Les Droits de l’Homme au Cameroun : « portes ouvertes » à Amnesty International

Il y a quelques jours, ,un chercheur et un chargé de campagne d’Amnesty International pour la « zone Afrique centrale », étaient en visite au Cameroun. Une visite entamée à Yaoundé dont l’objet portait sur l’état des droits de l’Homme au pays de Paul Biya. Les deux représentants de l’ONG internationale ont rencontré, lors de ce séjour, les autorités camerounaises dont le vice-Premier ministre, le secrétaire général du ministère des Relations extérieures, l’actuel ministre de la Justice garde des sceaux, le ministre de la Communication et le ministre délégué à la présidence chargé de la Défense. Preuve que le pouvoir camerounais n’a rien à cacher ni à se reprocher quant à la situation des Droits de l’homme, n’en déplaise à certains.

Ces émissaires ont également voulu rendre visite à Michel Thierry Atangana, le Français d’origine camerounaise emprisonné depuis une quinzaine d’années et récemment condamné à une autre peine de 20 ans pour des faits liés à la corruption mais il a refusé de les recevoir. S’agissant précisément de la corruption, l’on constate une différence d’interprétation entre Amnesty International et les autorités camerounaises.

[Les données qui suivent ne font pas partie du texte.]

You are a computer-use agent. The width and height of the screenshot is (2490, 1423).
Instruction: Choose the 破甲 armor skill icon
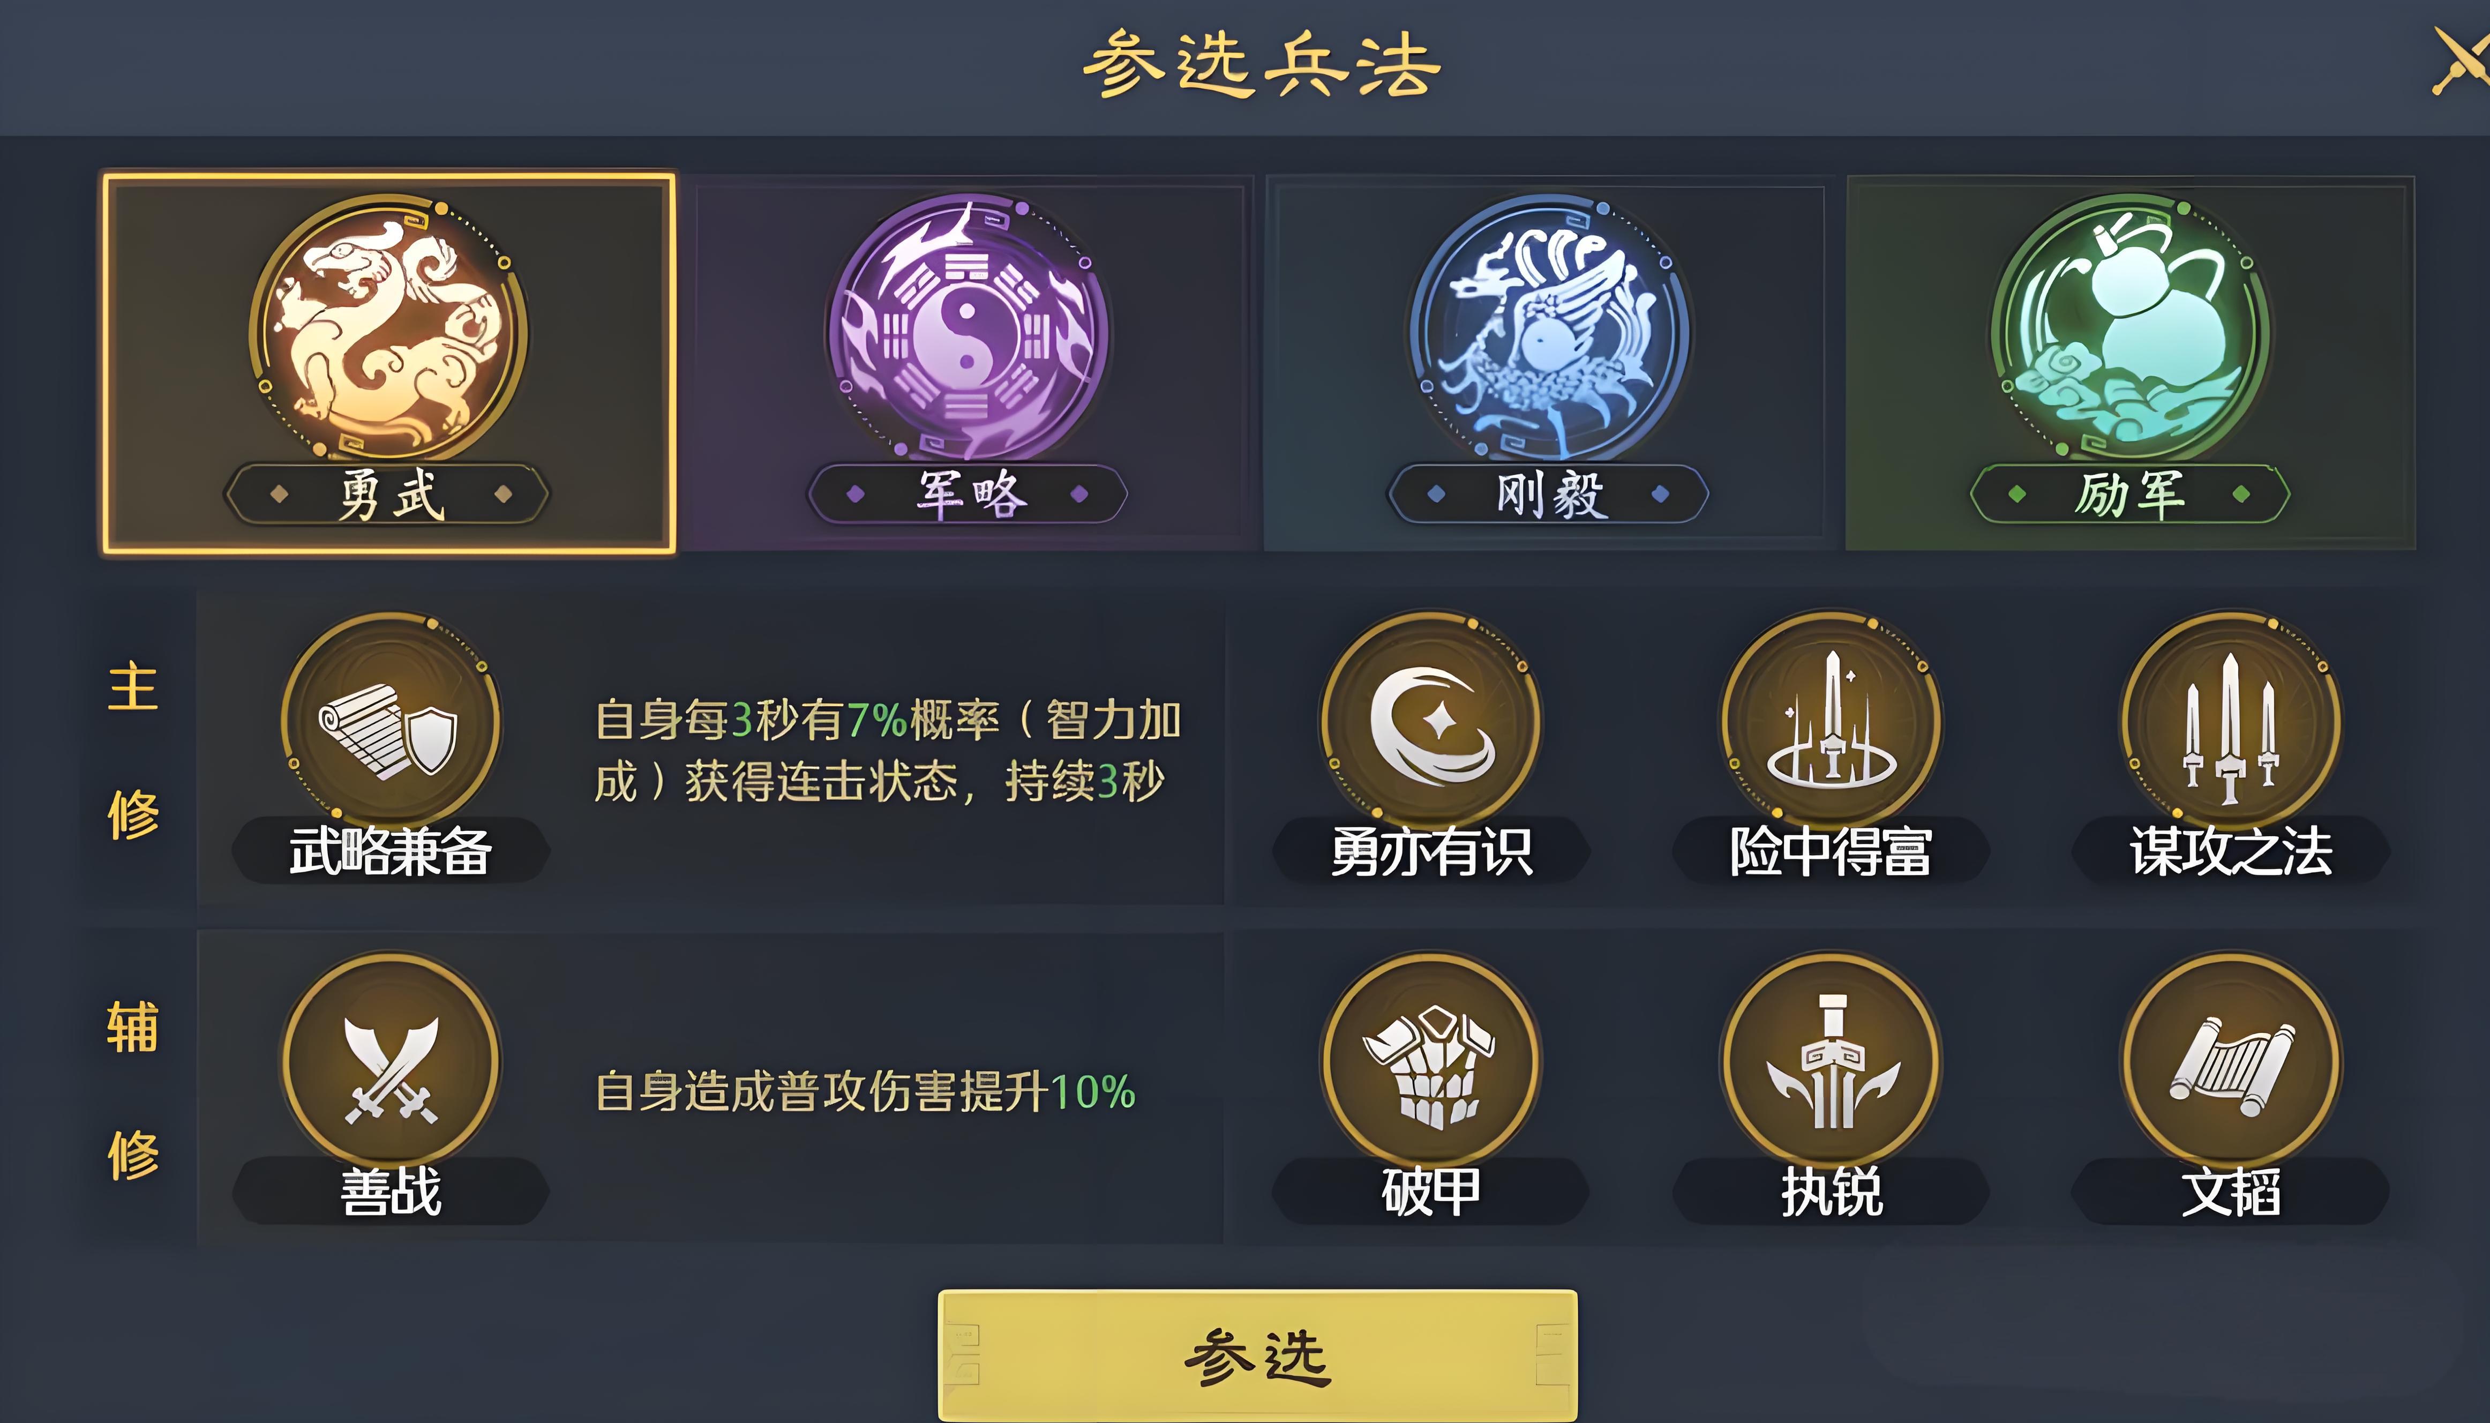[x=1431, y=1062]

Pour les membres de l’ONG, Michel Thierry Atangana est un prisonnier d’opinion accusé de détournements de deniers publics pour faire diversion. Ce qui, à leur yeux, est une violation flagrante des droits de l’Homme. Dans les faits, la réalité est tout autre, affirment les autorités camerounaises pour qui Mr Antagana a été accusé et condamné dans une affaire relevant de droit commun. Il a été condamné pour trafic d’influence exercé sur les dirigeants de la Sonara (Société nationale de raffinage) pour obtenir 400 millions de F CFA (près de 800 000 dollars) dans le cadre des travaux d’extension de son usine en 1995.

Quoi qu’il en soit, si le Cameroun était, comme ils semblent le sous-entendre, un pays où les droits de l’homme ne sont pas respectés, pourquoi les autorités les auraient-ils accueillis comme ils l’ont été? Puis, n’est-ce pas Mr Antagana lui-même qui a refusé de les recevoir? Sans être un paradis, le Cameroun est cependant loin d’être l’enfer des droits de l’homme que semble vouloir dépeindre cet organisme. Ainsi, il est à noter qu’il existe, dans le pays, la Commission nationale des droits de l’homme et des libertés (CNDHL), organisme doté d’une grande autonomie et d’une large marge de manœuvre. Créée par décret présidentiel et érigée en Commission en 2006 à l’issue d’une loi votée par l’Assemblée nationale, elle est devenue le gendarme de l’État en la matière. À cet effet, elle mène des enquêtes, reçoit des requêtes des personnes physiques ou morales portant sur les violations des droits de l’homme afin d’y apporter des solutions.

S’agissant de torture en particulier, le code pénal camerounais prévoit « une peine d’emprisonnement à vie pour toute personne qui donne la mort à autrui par la torture ». Les commissariats de police et les brigades gendarmerie sont quelquefois accusés d’être des lieux de traitements inhumains et dégradants. C’est pourquoi, les autorités publiques ont donc pris des mesures administratives draconiennes pour sanctionner les auteurs qui doivent en plus, répondre de leurs actes devant les tribunaux.

Par ailleurs, au sein du ministère de la Justice, une direction des droits de l’homme et de la coopération internationale a été créée avec pour mission principale, entre autres, l’information et la sensibilisation des personnels des services judiciaires et de l’Administration pénitentiaire aux normes de protection des droits de l’homme. Puis, afin d’améliorer le fonctionnement de la justice et de combattre le phénomène de « justice populaire » dans le pays, le Parlement camerounais a adopté un Code de procédure pénale qui a introduit des garanties substantielles de protection des libertés individuelles, de l’intégrité physique et mentale et d’un procès équitable.